Cette matinée au collège Léopold, le nouveau maître donnait le cours de géométrie, il remplaçait Mademoiselle Pissenli. La précédente enseignante était partie de la classe la semaine dernière en pleurant et n’était plus jamais revenue, pour cause d’énervement. Monsieur Bourlet, un enseignant d’une imposante carrure entra en salle de classe ; à son nom les élèves éclatèrent de rire, il releva ses lunettes et prit les présences.
-Alexander, Verena, Stefen… il hésita, Little…Feet
Curieux nom que celui là, Monsieur Bourlet passa entre les rangées, s’arrêta à hauteur d’un élève, et s’approcha très près de lui. Les yeux verts et les cheveux châtains, le garçon était le plus petit de la classe, son regard bas en disait long sur sa timidité.

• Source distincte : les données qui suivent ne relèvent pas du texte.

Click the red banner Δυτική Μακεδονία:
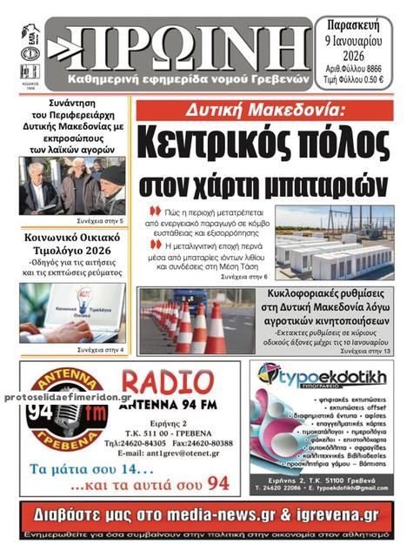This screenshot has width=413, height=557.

-Comment t’appelles-tu mon garçon ?
-Little Feet.
-Little Feet comment ?
-Little Feet, tout court Monsieur.
-Little Feet Toucour
-Non juste Little Feet.
Les rires éclatèrent de plus belle. Le regard de Monsieur Bourlet changea de lueur, il commençait à perdre patience, et les élèves l’avaient senti. Pauvre Little, il avait un nom si peu commun que chaque cours fut la même histoire. « Les garçons ne s’appellent pas Little Feet », lui avait-on dit, ou encore « Little Feet n’est pas un nom ! », avait décrété l’enseignant de musique.
-Ah oui ? dit Monsieur Bourlet énervé, on veut jouer les plaisantins, amuser la galerie ?
Au grand soulagement de Little, Monsieur Bourlet se désintéressa de lui et sortit de sa sacoche un livre de professeur pour commencer le cours.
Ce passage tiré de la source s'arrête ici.